All these recollections from my past have come flooding back reading this book about the environmental movement and the women who have contributed so much from the 19th century on. It is an impressive roll call of Americans who bucked the trend of being docile housewives and took on important roles talking up the importance of studying birds alive in their natural habitats as opposed to anatomically when dead. Women who fought against the millinery trade’s slaughter of birds for their plumes (in the UK the equivalent bunch of women were hugely instrumental in forming the RSPB). And women who, in due course, drew connections between toxic elements and compounds and occupational health hazards. These stories precede what has happened in Flint by many decades, but there are parallels.
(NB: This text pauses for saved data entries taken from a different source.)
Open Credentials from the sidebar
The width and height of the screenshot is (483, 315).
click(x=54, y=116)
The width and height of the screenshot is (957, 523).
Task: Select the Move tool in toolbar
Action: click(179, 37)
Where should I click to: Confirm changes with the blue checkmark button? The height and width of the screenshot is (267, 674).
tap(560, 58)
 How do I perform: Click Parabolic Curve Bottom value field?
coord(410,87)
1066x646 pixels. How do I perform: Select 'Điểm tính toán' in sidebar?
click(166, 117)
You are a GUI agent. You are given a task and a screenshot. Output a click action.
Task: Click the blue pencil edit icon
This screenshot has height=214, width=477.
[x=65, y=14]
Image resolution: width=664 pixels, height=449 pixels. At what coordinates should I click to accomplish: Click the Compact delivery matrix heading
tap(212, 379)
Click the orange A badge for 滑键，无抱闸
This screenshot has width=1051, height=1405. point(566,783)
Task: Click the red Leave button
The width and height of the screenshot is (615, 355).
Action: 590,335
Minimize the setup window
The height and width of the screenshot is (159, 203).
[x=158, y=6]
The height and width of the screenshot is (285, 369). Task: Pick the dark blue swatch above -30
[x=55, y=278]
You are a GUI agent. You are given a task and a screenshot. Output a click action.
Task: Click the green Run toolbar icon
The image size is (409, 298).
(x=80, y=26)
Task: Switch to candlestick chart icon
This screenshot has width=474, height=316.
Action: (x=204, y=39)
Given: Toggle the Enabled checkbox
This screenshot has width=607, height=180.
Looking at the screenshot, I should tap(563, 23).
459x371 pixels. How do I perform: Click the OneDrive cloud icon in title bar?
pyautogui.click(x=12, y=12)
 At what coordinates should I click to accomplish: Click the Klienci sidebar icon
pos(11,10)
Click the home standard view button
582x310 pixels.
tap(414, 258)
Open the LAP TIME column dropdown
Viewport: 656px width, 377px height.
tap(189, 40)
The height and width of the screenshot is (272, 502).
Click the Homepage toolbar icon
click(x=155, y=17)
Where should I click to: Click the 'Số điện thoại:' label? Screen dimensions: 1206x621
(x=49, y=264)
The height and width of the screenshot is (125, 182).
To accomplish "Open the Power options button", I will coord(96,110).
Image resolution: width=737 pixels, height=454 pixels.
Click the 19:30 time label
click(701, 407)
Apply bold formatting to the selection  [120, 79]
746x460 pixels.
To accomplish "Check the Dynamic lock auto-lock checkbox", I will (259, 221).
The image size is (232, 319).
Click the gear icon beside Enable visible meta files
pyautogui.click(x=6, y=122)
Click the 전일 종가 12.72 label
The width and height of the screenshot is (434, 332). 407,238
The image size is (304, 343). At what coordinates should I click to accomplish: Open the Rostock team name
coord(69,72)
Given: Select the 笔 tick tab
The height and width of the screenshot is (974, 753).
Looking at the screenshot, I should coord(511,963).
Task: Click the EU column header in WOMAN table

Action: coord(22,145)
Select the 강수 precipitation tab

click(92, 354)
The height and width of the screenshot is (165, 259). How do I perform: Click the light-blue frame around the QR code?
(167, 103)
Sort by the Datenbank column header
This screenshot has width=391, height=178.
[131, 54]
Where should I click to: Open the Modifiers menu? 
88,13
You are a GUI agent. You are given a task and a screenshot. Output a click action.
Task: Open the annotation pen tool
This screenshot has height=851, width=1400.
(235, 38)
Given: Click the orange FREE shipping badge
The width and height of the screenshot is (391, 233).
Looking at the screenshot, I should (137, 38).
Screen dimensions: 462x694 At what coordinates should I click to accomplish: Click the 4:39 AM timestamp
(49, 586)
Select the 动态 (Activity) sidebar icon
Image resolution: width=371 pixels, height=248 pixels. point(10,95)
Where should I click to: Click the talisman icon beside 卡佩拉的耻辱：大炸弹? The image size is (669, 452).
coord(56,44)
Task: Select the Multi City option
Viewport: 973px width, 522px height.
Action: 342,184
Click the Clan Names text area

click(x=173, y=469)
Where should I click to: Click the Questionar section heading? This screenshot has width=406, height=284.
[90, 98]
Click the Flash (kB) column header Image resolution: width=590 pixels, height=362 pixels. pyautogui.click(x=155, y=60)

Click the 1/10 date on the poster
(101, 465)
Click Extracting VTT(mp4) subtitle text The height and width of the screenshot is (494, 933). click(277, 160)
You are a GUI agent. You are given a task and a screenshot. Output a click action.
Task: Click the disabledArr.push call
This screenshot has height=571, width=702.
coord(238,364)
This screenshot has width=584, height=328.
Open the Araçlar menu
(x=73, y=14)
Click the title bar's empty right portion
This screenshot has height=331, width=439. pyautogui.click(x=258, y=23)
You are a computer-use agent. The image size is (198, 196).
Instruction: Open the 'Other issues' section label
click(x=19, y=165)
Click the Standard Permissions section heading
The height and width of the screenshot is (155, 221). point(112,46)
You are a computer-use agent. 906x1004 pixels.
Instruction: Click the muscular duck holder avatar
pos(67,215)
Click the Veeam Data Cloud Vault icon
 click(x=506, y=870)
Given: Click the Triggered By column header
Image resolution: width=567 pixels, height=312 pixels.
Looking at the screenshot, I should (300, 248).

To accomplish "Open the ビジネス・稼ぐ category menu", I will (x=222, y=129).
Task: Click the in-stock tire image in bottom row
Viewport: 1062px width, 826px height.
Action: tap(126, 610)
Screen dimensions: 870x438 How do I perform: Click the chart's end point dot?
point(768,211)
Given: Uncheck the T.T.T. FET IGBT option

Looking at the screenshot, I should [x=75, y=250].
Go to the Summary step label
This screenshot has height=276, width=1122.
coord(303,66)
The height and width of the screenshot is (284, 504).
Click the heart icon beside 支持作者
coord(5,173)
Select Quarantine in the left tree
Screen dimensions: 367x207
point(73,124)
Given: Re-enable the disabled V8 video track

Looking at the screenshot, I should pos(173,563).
I may not have time to be an environmental activist (armchair or otherwise) these days, but it is salutary to read this book about issues that historically have been so important and which still haunt us today. At a personal level I am glad to have happened across this book for conferring a sense of nostalgia and identity, even though it suffers from a lack of adequate editing making it a slightly irritating read. If you want to be reminded both that women have been playing a key role for more than a century in scientific endeavour, despite often being neglected and overlooked, and also that pollution and environmental health matter today as much as ever, you might want to read this book. If you were looking for a heroine to name on last Thursday’s 1st UNESCO International day of Women and Girls in Science, Carson would have been a good candidate to choose. Many did just that. That locally in 2016 I can see peregrine falcons nesting once more in the city centre , buzzards and red kites not far outside would have been unimaginable back when I was a student. We owe Carson a lot.
Thanks for this recommend. I have read ‘Silent Spring’ and am married to a former environmental activist.